The Darley section does not make for pleasant reading. St. Johns acknowledges that Darley’s relationship with Topp was horrifically abusive (author’s note: duh) but gets misty-eyed and romantic at the notion that the young woman would love her man enough to kill him. Hoo boy…
(In one creative decision that may have displeased St. Johns, Gabrielle’s lawyer in the movie is portrayed as a bloodsucker and his wife as a heartless social climber who kicks the acquitted murderess while she’s down.)
While perhaps—and I must emphasize the “perhaps” here—the basic intentions of the people who worked on this picture were good, the whole thing leaves a bad taste in my mouth. The utter contempt for Darley’s privacy is jarring, obviously. And then there are those catty attacks on Lark Ellen for (checks notes) using Darley to further her reputation as a reformer? Yeah, I guess the creative team of The Red Kimona would know about that. (Sips tea.)

I mean, I suppose you could argue that the viewer can divorce the film from its subsequent legal battles but we already discuss it in the context of the real life murder trial that inspired it. The Red Kimona has both feet planted firmly in the real world and specifically demands that the audience remember the Darley case and apply its lessons. Well, I think we need to apply all of its lessons.
The Red Kimona is highly exploitative and I don’t mean it in the fun, trash cinema way. While it is an interesting film on many levels, there is a tone of condescension that I find difficult to stomach and my feelings on the subject have been confirmed by digging deeper into the writings of Adela Rogers St. Johns. Your mileage may vary here and I am afraid that it simply did not work for me.
Where can I see it?
Released on DVD and Bluray as part of the Pioneers: First Women Filmmakers box set.
☙❦❧
Like what you’re reading? Please consider sponsoring me on Patreon. All patrons will get early previews of upcoming features, exclusive polls and other goodies.
Disclosure: Some links included in this post may be affiliate links to products sold by Amazon and as an Amazon Associate I earn from qualifying purchases.

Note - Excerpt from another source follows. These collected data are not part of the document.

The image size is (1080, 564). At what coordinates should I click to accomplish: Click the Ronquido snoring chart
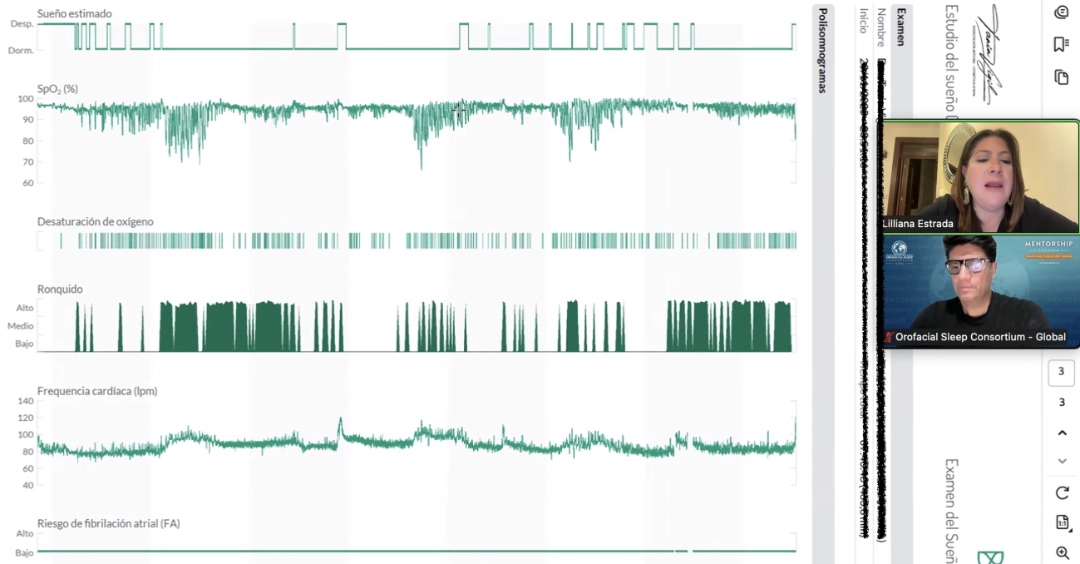tap(416, 326)
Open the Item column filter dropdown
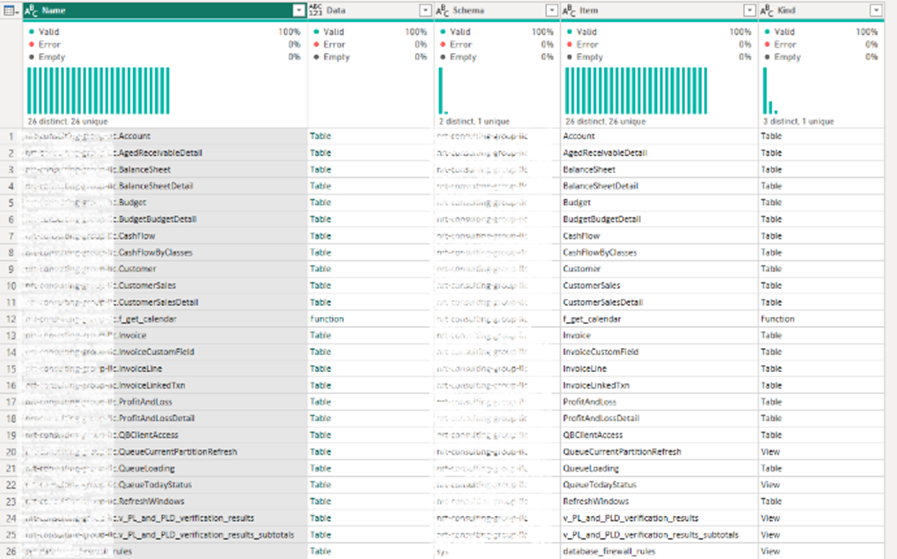This screenshot has height=559, width=897. click(749, 10)
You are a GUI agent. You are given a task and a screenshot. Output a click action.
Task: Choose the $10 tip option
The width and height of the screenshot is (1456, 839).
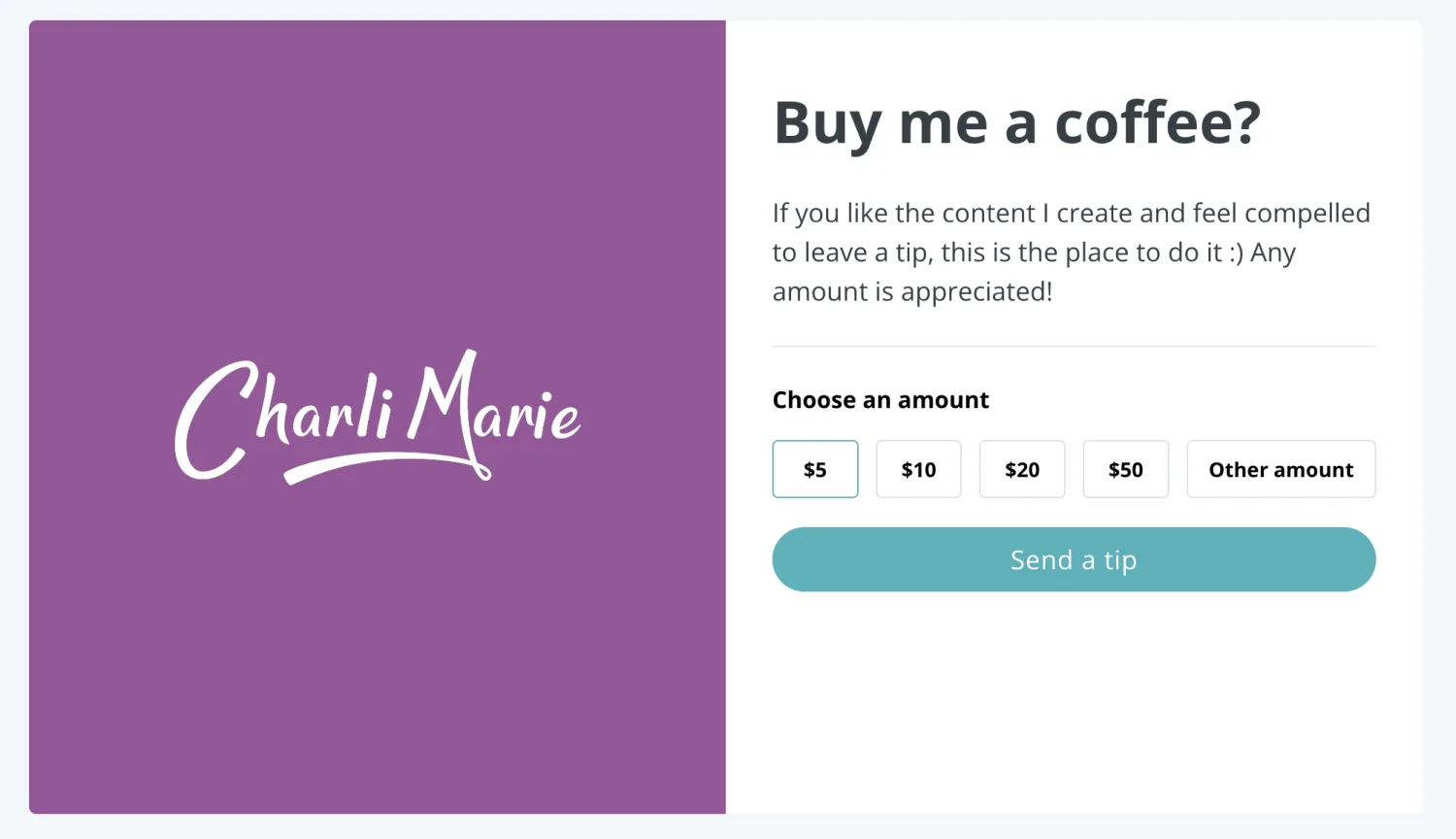pyautogui.click(x=918, y=470)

Thank you for this review! Red Kimona is one of my all time favorite silents. Yes it’s complicated and yes it’s incredibly sanctimonious, but still a pretty incredible movie and I’m due for a rewatch. After I saw it I tried to find out more about the story and I remember that one of the roadblocks was that I was searching for “kimono” instead of “kimona”. It really bugged me when I found out that everyone else’s name was changed except for Gabrielle’s. And the way the lawyer is portrayed in the movie is…well Adela’s relationship with her father must have been um…interesting. Bring on the one-woman play!
I suspect that the lawyer scenes were added by Dorothy Arzner and not run by Adela as the latter wrote highly of her father’s handling of the case.